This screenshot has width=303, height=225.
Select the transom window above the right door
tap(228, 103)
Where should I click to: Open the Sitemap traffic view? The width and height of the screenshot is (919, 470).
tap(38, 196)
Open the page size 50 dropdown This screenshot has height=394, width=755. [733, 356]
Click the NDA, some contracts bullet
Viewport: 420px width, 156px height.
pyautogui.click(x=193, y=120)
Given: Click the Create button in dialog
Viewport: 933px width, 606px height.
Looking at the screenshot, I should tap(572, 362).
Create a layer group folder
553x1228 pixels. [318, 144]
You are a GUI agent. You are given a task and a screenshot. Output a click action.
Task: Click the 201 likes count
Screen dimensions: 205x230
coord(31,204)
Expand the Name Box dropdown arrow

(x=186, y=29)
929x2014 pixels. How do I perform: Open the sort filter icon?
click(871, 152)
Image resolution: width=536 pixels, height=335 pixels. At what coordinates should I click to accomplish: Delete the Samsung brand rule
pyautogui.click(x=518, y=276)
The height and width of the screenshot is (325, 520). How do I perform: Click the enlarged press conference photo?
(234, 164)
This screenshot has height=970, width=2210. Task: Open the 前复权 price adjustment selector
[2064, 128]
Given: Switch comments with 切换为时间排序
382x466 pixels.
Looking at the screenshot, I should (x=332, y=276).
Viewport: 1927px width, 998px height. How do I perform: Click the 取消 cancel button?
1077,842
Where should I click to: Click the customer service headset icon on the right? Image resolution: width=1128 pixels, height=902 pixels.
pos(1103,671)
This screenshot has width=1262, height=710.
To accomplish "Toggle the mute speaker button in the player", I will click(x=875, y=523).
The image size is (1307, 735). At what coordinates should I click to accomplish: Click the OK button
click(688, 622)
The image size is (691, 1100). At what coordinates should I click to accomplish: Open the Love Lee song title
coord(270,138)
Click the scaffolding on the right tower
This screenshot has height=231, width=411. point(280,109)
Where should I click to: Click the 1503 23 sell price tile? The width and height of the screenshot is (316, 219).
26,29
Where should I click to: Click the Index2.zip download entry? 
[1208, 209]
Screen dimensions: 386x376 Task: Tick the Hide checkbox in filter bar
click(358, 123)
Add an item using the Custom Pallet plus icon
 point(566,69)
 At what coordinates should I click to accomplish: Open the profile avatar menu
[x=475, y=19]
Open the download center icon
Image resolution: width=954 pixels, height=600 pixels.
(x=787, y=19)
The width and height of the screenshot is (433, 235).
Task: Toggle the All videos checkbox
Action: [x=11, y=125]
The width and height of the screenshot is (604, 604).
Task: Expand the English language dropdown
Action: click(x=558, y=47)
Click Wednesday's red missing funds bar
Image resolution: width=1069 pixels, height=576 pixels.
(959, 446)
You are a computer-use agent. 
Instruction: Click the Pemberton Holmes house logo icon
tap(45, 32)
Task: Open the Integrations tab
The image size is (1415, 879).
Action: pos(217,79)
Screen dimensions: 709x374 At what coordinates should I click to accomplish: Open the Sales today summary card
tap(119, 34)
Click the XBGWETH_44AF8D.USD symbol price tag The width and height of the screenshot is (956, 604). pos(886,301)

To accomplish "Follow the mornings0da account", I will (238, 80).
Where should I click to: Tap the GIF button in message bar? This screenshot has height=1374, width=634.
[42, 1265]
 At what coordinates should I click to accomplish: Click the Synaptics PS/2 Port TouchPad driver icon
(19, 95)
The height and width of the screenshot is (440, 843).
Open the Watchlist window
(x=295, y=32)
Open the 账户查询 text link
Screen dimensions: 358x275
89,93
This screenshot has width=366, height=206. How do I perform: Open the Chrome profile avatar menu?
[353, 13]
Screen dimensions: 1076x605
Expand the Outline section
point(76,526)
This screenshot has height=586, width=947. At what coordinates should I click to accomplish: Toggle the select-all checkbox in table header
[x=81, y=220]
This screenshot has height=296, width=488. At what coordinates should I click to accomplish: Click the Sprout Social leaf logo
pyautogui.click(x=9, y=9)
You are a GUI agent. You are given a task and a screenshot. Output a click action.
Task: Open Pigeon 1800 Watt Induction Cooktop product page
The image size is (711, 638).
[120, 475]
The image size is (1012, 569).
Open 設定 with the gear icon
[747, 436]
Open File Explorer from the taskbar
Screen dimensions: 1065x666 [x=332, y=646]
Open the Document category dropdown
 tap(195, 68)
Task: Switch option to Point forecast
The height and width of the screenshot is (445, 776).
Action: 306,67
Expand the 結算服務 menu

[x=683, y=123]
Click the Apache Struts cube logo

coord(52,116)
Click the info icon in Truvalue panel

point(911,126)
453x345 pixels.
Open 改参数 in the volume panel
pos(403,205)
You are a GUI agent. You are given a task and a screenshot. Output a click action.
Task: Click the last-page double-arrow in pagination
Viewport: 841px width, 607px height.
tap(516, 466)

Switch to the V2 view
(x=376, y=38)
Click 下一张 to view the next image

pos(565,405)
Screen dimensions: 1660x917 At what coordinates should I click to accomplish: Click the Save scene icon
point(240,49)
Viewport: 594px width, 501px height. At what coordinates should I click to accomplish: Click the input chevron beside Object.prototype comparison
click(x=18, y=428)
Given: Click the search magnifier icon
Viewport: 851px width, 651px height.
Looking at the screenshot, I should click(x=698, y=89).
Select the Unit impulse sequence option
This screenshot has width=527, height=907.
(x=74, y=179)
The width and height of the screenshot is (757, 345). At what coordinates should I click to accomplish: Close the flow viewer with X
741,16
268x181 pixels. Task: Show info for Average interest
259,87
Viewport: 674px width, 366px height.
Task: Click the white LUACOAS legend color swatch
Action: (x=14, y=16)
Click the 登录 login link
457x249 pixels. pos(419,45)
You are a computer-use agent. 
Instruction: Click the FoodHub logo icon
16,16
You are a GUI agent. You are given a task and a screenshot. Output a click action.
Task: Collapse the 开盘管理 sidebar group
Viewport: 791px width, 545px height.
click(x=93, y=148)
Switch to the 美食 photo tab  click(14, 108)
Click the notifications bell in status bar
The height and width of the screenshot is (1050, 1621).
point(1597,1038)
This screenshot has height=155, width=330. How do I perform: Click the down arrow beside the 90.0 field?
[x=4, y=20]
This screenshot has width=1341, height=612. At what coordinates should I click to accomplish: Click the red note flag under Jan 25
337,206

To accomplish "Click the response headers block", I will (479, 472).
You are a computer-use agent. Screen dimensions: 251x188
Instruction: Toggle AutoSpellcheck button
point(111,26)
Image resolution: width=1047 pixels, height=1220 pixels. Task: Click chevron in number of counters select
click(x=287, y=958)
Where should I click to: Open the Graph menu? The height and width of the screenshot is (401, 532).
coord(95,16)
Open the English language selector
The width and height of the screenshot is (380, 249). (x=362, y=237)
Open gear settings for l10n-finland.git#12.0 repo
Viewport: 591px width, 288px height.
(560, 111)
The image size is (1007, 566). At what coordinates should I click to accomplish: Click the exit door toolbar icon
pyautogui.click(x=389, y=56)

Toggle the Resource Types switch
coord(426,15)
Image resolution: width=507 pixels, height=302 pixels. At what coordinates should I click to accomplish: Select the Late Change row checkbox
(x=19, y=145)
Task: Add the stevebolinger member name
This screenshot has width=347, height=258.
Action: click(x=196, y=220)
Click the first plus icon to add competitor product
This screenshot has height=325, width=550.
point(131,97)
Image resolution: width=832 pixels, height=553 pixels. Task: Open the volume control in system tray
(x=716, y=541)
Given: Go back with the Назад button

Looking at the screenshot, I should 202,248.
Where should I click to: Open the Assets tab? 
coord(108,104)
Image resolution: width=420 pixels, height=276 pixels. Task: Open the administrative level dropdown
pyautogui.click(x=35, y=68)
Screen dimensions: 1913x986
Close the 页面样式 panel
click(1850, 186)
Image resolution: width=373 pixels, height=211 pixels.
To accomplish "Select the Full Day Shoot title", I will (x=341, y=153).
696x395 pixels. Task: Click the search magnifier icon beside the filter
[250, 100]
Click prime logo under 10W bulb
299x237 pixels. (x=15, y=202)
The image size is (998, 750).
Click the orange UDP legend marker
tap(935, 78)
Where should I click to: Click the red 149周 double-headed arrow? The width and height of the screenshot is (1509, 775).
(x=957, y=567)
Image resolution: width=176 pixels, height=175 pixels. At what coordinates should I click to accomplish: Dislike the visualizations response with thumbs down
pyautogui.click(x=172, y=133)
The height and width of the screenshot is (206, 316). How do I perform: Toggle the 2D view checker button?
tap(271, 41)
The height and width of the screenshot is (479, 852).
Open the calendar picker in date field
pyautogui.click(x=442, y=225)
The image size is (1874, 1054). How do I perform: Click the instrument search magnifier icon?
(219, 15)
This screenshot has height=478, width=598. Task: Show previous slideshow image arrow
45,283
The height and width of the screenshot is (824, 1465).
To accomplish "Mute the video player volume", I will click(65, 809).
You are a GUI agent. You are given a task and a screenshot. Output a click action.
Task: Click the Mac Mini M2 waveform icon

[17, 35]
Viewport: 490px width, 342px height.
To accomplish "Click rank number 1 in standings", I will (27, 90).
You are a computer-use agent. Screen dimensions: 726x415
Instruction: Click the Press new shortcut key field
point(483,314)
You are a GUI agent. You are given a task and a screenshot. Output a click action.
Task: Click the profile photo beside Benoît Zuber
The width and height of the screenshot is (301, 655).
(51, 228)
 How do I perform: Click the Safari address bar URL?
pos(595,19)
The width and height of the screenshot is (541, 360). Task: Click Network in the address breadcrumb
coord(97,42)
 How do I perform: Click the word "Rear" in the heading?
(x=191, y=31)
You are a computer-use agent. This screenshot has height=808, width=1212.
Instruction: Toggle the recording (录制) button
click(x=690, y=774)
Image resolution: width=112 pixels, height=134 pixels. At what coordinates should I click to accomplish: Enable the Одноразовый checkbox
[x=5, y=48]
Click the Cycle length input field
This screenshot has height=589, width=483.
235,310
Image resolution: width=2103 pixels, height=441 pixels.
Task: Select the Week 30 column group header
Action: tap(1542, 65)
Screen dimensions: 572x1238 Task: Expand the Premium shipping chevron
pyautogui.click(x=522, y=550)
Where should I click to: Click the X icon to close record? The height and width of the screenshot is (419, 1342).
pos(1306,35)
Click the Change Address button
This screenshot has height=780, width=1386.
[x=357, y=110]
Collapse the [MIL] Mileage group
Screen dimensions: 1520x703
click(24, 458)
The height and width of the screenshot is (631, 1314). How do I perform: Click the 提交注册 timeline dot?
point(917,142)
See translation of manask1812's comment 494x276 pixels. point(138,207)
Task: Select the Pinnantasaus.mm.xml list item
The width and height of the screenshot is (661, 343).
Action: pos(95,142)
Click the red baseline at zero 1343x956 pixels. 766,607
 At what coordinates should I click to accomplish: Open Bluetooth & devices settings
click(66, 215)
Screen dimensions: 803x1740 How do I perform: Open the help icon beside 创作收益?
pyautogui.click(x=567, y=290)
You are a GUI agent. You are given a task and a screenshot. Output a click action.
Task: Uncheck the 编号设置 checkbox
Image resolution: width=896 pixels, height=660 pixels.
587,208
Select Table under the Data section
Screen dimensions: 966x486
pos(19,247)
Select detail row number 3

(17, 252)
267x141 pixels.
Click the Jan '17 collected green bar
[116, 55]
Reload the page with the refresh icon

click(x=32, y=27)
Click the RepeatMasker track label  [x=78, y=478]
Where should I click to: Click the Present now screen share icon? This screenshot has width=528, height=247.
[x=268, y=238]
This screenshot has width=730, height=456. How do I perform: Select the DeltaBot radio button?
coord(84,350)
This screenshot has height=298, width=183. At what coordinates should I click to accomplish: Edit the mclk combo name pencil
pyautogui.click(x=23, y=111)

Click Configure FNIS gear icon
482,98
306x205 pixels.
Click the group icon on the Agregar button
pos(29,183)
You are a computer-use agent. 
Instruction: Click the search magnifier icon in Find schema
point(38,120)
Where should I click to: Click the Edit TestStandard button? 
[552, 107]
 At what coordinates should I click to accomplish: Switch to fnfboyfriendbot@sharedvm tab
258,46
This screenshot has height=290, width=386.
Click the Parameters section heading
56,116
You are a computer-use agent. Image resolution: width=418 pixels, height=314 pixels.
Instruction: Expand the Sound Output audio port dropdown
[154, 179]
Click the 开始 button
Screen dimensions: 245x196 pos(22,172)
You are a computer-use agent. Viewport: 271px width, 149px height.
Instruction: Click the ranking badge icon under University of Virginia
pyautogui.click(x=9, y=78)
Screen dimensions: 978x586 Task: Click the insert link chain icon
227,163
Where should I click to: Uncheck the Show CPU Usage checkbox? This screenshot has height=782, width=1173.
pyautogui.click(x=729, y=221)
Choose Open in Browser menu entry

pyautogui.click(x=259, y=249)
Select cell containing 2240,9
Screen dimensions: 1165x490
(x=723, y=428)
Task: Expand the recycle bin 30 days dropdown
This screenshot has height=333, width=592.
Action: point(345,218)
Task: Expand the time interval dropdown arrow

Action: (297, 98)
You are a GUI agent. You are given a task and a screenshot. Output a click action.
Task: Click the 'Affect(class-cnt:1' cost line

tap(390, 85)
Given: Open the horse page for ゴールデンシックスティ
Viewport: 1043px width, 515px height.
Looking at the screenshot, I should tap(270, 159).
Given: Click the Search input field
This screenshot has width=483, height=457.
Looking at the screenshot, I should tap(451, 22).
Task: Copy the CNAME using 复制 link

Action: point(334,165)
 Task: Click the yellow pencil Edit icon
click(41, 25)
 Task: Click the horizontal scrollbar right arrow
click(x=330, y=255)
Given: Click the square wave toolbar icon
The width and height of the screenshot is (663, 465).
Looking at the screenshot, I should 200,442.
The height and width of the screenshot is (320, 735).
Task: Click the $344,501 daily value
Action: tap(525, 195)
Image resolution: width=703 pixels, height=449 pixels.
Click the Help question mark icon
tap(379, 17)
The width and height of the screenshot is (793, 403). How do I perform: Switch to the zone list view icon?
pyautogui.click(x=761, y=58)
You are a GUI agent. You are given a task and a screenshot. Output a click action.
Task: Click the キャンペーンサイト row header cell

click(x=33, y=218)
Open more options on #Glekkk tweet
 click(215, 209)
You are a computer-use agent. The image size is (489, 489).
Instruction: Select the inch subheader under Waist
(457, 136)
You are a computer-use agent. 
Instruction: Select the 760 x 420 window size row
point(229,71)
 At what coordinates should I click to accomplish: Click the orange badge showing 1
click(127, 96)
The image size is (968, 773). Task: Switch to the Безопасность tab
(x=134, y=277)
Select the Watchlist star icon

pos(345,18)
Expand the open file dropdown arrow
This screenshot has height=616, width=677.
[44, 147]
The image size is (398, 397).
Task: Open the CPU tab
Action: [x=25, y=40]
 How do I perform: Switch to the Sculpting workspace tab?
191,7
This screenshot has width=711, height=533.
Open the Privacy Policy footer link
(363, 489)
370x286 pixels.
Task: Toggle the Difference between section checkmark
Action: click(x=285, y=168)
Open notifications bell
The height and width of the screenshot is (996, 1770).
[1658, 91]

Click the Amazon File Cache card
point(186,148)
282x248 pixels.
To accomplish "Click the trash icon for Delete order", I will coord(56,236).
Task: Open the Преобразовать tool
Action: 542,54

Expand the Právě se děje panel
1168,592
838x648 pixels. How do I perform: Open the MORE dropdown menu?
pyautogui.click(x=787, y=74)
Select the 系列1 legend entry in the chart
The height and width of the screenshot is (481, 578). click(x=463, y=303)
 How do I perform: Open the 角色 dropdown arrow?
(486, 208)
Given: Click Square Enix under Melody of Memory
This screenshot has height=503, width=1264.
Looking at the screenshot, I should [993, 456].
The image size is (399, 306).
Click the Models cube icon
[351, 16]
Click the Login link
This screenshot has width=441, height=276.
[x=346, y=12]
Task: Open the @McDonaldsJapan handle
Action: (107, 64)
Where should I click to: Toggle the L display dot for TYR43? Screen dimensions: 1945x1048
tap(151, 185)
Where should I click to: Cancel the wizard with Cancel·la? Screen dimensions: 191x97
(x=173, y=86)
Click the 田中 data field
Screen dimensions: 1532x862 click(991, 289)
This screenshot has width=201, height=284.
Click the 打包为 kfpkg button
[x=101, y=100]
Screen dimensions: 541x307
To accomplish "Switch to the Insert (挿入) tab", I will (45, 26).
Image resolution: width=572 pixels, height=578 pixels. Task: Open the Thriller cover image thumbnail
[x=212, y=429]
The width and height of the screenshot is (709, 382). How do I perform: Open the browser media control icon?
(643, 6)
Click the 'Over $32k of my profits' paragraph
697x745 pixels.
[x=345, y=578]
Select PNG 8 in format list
══════════
Rewrite the listing from its first line through the line containing "tap(38, 196)", requests included. Multiply every coordinate in the answers by 0.9 and round it to a whole number, rounding halves up.

FULL OUTPUT →
This screenshot has width=303, height=225.
Select the transom window above the right door
tap(205, 93)
Where should I click to: Open the Sitemap traffic view? The width and height of the screenshot is (919, 470).
tap(34, 176)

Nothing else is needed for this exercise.